Wax or the discovery of television among bees, de David Blair (longa-metragem, inglês, 85’, 1991)
Conhecido como “o primeiro filme a ser exibido ao vivo pela internet”, este filme independente do diretor David Blair mistura cenas de arquivos, filmagens quase caseiras, e uma narração contínua do próprio Blair, que também interpreta o personagem principal. Acompanhamos a história de Jacob Maker e sua esposa, ambos cientistas-engenheiros da NASA. No início do filme, Jacob é transferido para um projeto de mira à laser para um simulador de voos. Enquanto trabalha neste projeto, Jacob começa a se questionar sobre a real utilidade do que estava projetando, ao mesmo tempo em que começa a estabelecer uma nova relação cognitiva com a colônia de abelhas mesopotâmicas que herdou de seu avô. Produzido durante a guerra do Golfo, este filme aborda a alienação dos cientistas daquilo que produzem, efeito produzido em especial a partir da segmentação e compartimentalização das pesquisas no contexto de ciência militarizada dos EUA. Com ajuda das abelhas, Jacob não somente descobre a funcionalidade real daquilo que está projetando, mas acaba por tornar-se ele próprio um míssil teleguiado.

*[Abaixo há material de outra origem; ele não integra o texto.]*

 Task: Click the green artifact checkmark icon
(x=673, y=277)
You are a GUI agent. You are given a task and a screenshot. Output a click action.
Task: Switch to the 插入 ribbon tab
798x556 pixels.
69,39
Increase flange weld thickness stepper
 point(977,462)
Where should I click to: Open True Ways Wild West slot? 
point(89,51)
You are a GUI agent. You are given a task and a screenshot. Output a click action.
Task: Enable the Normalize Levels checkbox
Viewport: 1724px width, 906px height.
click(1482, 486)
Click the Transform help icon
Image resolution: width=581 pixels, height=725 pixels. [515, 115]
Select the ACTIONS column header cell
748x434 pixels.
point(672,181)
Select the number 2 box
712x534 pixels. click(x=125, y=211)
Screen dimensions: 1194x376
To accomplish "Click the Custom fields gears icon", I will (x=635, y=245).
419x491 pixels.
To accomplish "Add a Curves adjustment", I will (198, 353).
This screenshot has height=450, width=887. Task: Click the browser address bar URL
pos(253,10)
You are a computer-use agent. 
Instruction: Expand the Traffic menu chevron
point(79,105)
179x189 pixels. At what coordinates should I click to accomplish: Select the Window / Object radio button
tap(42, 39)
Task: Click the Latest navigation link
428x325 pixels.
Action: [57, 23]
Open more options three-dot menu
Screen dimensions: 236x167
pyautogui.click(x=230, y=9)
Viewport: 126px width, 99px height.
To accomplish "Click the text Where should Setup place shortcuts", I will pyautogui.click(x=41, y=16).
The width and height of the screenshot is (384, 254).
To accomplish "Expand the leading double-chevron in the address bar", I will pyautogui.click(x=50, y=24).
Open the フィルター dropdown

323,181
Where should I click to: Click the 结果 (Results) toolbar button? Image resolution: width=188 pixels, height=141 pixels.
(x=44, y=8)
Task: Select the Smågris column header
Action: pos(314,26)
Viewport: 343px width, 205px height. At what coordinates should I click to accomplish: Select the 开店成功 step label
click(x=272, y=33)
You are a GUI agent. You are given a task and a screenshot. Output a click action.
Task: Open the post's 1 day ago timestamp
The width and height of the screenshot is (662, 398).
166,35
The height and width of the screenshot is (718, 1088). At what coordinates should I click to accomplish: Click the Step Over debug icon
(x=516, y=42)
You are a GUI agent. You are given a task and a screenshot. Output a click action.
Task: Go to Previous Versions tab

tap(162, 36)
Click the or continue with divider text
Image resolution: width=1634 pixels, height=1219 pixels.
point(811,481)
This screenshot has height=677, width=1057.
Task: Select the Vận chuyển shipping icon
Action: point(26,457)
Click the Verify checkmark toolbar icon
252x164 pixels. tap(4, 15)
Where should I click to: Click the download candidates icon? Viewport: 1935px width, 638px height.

Xenogenesis Volume 1 – Despertar, de Octavia Butler (livro, português, 352 páginas, 2018, Editora Morro Branco)
Como todos os livros que li de Octavia Butler, não consegui desgrudar de Despertar até terminar ele. Simplesmente não deu. Primeiro de uma série de três livros, Despertar nos apresenta a história de Lilith Iyapo, humana escolhida pela espécie alienígena Oankali para reconduzir o primeiro grupo de seres humanos de volta à Terra. Passaram-se 250 anos desde que a Terra foi destruída depois de uma guerra atômica. Os Oankili, que já monitoravam nosso planeta, vieram ao resgate dos sobreviventes e incumbiram-se de regenerar a Terra. Serem muito diferentes de nós, seja em aparência (descrita como “repulsiva”), seja nas tecnologias (todas baseadas em manipulação genética de seres vivos), os Oankili condicionaram o retorno dos seres humanos à Terra à aceitação da hibridização entre humanos e Oankili. Não foi à toa que Lilith Iyapo foi incumbida da tarefa de tentar encontrar um grupo de humanos que fossem capazes de aceitar tal exigência: Lilith é uma antropóloga. Butler, uma referência em ficção científica feminista e negra, exercita uma potente especulação sobre possibilidades de vida e morte em um cenário onde perder um pouco de si seja o necessário para continuar vivo – tema tão comum nos debates sobre a história dos povos colonizados.

Legenda da imagem: Frame da vídeo-arte “Hoetep Blessing”, de Tabita Rezaire. Créditos da imagem: Tabita Rezaire.

1 Comment

  1. Chaosnat

    Boa noite, algumas correções sobre Duna de Frank Herbert…. O texto induz o leitor a acreditar que no planeta Arrakis só existe um verme da areia, quando na verdade é uma espécie inteira e se sabe sobre os motivos que levaram a humanidade à não usarem computadores (não darei spoilers), é só ler a excelente série de livros prequel sobre a Jihad Bluteriana, escritos por 1 filho de Frank em conjunto com o escritor de ficção científica Paul Anderson.